* **WORK REQUIRED**:
Return everything in the material word for word, from the line containing "This screenshot has height=812, width=1481." down to the line containing "coord(933,346)", including both of those lines.

Collected data entries:
* * * * *
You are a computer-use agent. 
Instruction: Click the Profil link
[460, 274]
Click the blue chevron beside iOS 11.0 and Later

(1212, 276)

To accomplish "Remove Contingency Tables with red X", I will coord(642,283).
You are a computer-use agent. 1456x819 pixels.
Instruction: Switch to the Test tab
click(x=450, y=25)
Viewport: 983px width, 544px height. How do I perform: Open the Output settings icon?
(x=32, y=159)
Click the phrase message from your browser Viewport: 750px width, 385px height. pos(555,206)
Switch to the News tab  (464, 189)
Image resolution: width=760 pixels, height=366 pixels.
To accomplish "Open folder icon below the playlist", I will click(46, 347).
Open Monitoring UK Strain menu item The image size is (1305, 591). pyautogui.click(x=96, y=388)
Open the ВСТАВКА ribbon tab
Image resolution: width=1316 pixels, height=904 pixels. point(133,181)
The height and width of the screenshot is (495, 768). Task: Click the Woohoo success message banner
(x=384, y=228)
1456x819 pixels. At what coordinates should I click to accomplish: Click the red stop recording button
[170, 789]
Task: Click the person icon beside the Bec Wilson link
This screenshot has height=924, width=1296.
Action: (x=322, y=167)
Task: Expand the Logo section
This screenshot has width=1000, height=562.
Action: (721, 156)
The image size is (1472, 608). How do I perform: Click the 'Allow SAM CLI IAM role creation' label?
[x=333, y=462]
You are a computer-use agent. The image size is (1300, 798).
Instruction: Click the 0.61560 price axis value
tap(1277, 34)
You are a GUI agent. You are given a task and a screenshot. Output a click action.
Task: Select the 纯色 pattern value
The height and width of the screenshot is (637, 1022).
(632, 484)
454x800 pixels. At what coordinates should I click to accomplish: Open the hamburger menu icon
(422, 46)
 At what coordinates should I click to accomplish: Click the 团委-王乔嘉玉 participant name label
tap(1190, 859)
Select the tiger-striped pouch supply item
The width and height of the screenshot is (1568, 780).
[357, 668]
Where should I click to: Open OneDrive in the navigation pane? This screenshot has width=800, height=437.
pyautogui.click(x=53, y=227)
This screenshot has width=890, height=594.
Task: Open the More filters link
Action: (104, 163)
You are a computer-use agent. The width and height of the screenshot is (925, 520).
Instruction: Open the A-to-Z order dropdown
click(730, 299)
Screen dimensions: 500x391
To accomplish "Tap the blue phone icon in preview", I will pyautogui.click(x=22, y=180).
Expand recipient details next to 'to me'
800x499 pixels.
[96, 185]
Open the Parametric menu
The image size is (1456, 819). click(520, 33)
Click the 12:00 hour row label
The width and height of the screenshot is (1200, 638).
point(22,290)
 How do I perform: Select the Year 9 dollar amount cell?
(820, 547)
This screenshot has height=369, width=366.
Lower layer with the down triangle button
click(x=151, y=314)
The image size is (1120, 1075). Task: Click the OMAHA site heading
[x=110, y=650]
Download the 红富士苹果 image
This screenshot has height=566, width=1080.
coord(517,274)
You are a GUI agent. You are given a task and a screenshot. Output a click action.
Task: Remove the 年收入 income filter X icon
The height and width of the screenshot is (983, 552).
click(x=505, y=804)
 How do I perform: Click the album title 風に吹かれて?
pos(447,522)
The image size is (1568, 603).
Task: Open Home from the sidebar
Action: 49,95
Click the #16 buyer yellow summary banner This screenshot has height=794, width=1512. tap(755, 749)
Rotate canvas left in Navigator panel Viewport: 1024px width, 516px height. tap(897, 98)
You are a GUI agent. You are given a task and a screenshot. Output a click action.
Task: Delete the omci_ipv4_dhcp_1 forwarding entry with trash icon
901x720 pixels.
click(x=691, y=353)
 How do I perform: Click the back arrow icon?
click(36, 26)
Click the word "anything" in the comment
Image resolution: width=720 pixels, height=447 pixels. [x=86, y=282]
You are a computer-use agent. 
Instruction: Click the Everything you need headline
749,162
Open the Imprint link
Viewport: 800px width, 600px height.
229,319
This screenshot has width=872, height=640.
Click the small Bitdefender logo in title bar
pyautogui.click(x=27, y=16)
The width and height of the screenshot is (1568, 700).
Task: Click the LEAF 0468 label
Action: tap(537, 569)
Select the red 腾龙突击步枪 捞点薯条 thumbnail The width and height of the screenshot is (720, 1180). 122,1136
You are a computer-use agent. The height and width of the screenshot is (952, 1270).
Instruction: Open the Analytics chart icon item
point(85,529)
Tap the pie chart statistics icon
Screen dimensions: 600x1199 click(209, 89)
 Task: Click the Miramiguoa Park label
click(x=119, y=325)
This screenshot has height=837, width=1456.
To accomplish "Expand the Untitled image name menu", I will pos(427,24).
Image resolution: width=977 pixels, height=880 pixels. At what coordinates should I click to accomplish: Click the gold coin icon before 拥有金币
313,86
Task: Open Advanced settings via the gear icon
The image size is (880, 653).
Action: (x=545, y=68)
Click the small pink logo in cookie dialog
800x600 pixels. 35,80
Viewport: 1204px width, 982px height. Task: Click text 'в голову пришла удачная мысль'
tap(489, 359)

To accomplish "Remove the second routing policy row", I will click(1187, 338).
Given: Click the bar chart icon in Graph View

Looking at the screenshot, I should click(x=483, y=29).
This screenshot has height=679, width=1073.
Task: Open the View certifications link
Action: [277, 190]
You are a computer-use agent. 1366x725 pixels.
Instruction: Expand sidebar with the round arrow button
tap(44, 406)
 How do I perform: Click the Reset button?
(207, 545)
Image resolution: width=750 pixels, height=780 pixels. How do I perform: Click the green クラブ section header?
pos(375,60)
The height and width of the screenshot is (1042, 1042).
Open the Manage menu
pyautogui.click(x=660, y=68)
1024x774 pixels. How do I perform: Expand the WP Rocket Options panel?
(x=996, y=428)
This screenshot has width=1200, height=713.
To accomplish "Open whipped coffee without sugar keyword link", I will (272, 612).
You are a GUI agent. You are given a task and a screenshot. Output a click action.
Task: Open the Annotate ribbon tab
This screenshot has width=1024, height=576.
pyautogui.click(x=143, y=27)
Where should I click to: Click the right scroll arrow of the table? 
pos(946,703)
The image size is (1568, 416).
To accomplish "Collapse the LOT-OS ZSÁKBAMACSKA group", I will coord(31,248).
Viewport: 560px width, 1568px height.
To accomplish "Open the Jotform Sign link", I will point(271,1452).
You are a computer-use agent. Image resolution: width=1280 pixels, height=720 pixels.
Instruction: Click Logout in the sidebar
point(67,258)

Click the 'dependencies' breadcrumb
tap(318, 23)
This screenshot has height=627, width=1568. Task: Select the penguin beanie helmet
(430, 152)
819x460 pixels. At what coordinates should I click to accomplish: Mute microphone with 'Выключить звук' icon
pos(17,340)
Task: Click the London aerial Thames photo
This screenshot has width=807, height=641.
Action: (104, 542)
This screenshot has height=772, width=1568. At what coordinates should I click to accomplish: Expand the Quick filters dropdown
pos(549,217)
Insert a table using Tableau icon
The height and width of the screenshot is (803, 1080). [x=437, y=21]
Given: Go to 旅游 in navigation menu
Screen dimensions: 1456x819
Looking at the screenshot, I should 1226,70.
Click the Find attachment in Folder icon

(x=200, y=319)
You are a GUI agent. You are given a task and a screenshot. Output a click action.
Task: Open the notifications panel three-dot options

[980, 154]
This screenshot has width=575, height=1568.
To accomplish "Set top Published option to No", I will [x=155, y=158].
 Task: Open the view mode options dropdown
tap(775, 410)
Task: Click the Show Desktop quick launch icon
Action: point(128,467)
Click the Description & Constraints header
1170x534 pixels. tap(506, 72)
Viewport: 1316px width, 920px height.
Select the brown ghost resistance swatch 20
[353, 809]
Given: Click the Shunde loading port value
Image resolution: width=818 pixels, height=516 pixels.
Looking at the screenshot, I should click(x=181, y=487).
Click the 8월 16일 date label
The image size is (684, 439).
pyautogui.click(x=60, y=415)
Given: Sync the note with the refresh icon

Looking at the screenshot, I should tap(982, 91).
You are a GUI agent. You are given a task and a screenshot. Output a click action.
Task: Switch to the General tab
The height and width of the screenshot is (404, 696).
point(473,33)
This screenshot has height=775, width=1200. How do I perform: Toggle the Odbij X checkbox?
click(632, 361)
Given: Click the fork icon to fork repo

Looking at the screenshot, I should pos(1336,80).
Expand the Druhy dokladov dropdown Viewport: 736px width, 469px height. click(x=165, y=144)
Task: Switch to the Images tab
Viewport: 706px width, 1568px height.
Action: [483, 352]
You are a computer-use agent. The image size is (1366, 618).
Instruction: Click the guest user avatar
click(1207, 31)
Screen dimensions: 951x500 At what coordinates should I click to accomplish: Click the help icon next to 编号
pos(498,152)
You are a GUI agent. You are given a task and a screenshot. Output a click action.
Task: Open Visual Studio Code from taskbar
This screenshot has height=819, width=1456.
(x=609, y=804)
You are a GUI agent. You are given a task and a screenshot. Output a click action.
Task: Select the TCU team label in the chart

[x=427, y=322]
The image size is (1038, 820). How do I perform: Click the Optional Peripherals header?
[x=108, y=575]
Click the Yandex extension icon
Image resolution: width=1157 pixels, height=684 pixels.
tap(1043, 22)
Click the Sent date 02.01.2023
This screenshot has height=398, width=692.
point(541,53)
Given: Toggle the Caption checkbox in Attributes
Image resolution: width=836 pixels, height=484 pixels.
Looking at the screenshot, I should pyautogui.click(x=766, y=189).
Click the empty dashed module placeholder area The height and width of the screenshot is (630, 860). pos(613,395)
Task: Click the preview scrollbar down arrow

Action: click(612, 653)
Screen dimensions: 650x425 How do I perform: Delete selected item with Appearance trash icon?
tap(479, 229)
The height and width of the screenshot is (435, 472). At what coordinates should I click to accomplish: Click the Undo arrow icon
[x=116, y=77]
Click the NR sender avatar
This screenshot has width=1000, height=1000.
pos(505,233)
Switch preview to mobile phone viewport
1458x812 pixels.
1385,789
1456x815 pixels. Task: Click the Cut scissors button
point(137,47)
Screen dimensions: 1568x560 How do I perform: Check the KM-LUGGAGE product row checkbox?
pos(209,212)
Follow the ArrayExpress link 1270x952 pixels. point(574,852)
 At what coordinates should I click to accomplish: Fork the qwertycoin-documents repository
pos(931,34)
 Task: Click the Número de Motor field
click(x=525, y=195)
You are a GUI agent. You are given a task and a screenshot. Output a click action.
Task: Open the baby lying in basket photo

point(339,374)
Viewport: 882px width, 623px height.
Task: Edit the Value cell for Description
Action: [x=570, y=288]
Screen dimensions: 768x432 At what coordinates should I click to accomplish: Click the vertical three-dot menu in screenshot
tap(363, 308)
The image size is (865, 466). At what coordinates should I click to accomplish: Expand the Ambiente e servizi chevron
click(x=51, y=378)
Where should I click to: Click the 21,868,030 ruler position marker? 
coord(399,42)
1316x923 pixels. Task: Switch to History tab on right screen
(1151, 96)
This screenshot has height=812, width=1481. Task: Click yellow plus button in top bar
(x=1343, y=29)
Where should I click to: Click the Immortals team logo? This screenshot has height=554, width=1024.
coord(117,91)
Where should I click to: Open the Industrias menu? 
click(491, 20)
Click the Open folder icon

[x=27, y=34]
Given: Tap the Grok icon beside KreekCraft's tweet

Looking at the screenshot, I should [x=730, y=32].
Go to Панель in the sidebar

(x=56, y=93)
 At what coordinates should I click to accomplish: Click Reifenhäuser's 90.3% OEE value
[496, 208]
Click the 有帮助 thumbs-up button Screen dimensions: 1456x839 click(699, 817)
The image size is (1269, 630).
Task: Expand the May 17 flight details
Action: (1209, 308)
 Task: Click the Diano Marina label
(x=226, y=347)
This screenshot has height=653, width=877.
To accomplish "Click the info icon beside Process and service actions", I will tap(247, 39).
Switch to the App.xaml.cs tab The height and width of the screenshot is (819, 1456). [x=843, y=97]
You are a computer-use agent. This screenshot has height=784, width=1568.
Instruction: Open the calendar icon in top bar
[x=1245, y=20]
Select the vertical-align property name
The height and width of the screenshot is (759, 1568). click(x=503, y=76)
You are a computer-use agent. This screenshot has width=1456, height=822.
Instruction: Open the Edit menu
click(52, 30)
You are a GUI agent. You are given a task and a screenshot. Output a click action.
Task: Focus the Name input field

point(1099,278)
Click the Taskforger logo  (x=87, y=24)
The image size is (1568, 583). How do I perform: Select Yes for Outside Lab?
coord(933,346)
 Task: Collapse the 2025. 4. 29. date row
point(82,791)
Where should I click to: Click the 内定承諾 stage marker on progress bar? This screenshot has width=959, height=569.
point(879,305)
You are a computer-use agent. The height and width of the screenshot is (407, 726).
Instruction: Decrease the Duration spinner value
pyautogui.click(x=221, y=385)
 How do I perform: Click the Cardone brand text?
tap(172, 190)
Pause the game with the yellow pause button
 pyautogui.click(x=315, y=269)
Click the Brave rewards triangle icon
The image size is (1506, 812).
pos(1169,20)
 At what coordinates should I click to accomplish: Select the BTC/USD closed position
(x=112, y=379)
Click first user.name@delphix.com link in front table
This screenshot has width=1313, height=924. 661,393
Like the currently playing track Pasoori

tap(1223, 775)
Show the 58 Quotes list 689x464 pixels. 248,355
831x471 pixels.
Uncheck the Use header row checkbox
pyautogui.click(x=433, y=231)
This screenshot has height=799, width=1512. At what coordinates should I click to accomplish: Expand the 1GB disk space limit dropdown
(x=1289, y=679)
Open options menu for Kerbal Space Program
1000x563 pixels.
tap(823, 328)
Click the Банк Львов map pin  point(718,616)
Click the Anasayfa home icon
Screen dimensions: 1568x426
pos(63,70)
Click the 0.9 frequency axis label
* * * * *
* **SOLUTION TO THE EXERCISE**:
This screenshot has height=812, width=1481. Task: Click yellow plus button in top bar
(x=1343, y=29)
Where should I click to: Click the Immortals team logo? This screenshot has height=554, width=1024.
coord(117,91)
Where should I click to: Open the Industrias menu? 
click(491, 20)
Click the Open folder icon

[x=27, y=34]
Given: Tap the Grok icon beside KreekCraft's tweet

Looking at the screenshot, I should [x=730, y=32].
Go to Панель in the sidebar

(x=56, y=93)
 At what coordinates should I click to accomplish: Click Reifenhäuser's 90.3% OEE value
[496, 208]
Click the 有帮助 thumbs-up button Screen dimensions: 1456x839 click(699, 817)
The image size is (1269, 630).
Task: Expand the May 17 flight details
Action: (1209, 308)
 Task: Click the Diano Marina label
(x=226, y=347)
This screenshot has height=653, width=877.
To accomplish "Click the info icon beside Process and service actions", I will tap(247, 39).
Switch to the App.xaml.cs tab The height and width of the screenshot is (819, 1456). [x=843, y=97]
You are a computer-use agent. This screenshot has height=784, width=1568.
Instruction: Open the calendar icon in top bar
[x=1245, y=20]
Select the vertical-align property name
The height and width of the screenshot is (759, 1568). click(x=503, y=76)
You are a computer-use agent. This screenshot has width=1456, height=822.
Instruction: Open the Edit menu
click(52, 30)
You are a GUI agent. You are given a task and a screenshot. Output a click action.
Task: Focus the Name input field

point(1099,278)
Click the Taskforger logo  (x=87, y=24)
The image size is (1568, 583). How do I perform: Select Yes for Outside Lab?
coord(933,346)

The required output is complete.